A autoridade competente deve:

  • certificar-se de que são tomadas as medidas de emergência;
  • recolher as informações necessárias para uma análise completa do acidente;
  • assegurar que o operador tome as medidas paliativas necessárias;
  • formular recomendações relativas a futuras medidas de prevenção.

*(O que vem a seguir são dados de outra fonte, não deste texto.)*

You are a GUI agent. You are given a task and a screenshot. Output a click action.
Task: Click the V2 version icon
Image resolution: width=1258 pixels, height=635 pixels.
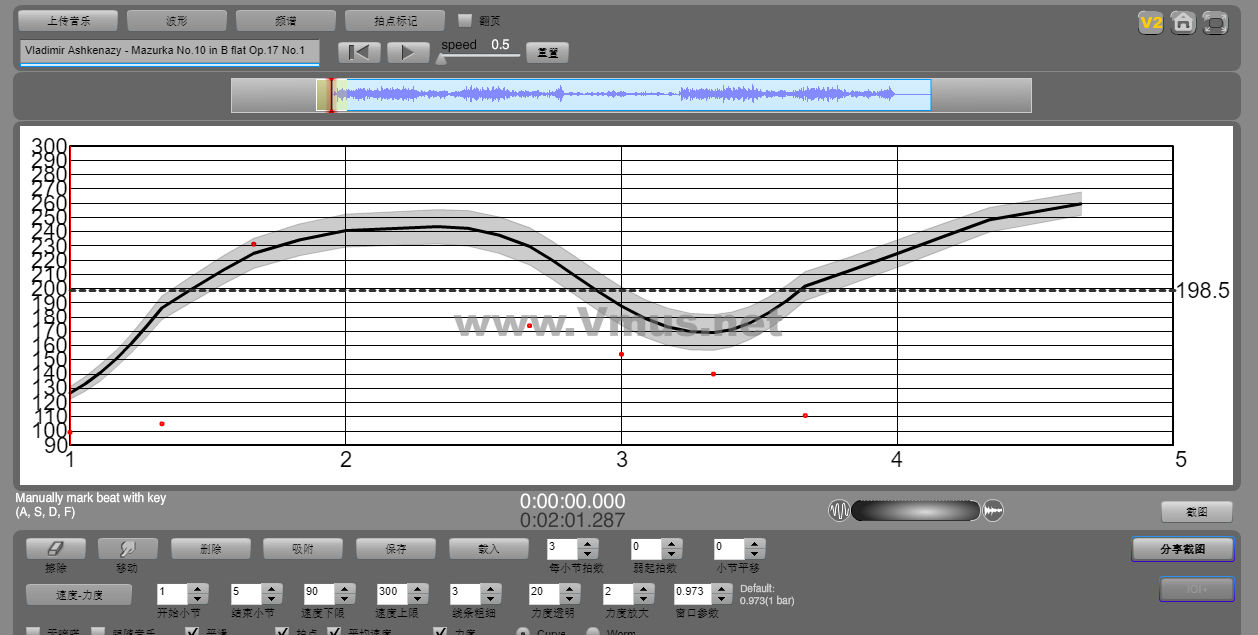point(1151,22)
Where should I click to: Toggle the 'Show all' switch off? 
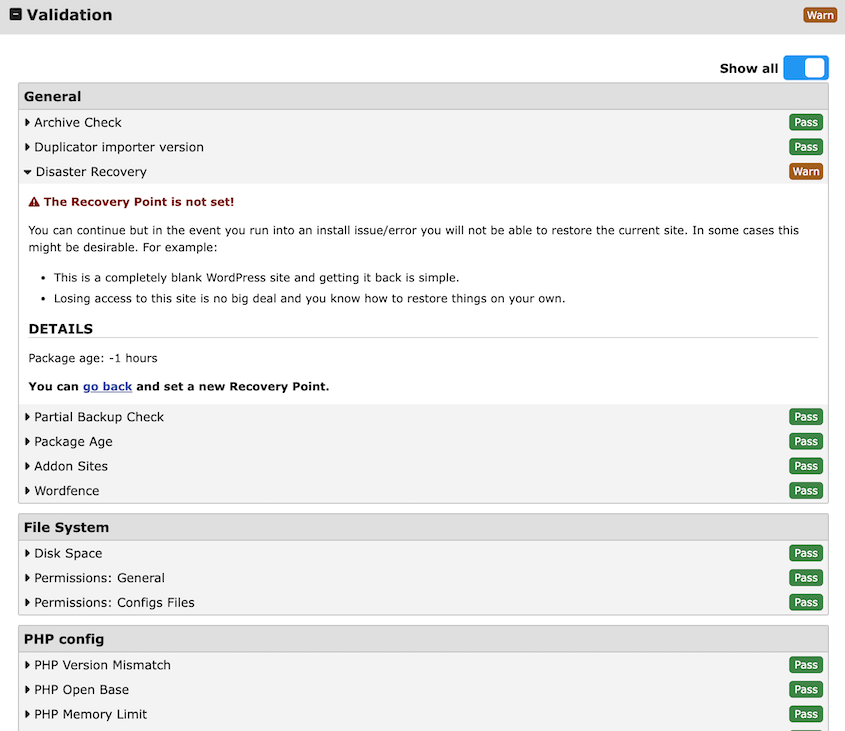click(x=806, y=67)
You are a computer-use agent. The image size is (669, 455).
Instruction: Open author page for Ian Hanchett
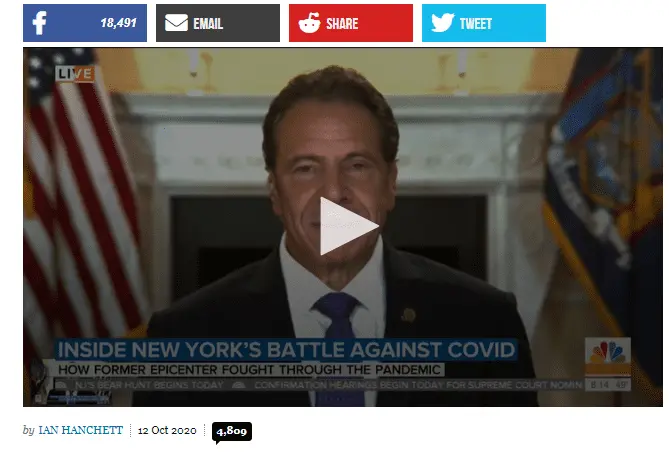click(x=80, y=430)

Informações a prestar pelos Estados-Membros à Comissão

Os Estados-Membros devem informar a Comissão dos acidentes graves ocorridos no seu território, comunicando, logo que possível:

  • o nome e endereço da autoridade responsável pela elaboração do relatório;
  • a data, a hora e o local do acidente grave;
  • o nome do operador e o endereço do estabelecimento em causa;
  • uma breve descrição das circunstâncias do acidente;
  • uma breve descrição das medidas de emergência tomadas e das medidas de precaução imediatamente necessárias para evitar que o acidente se reproduza.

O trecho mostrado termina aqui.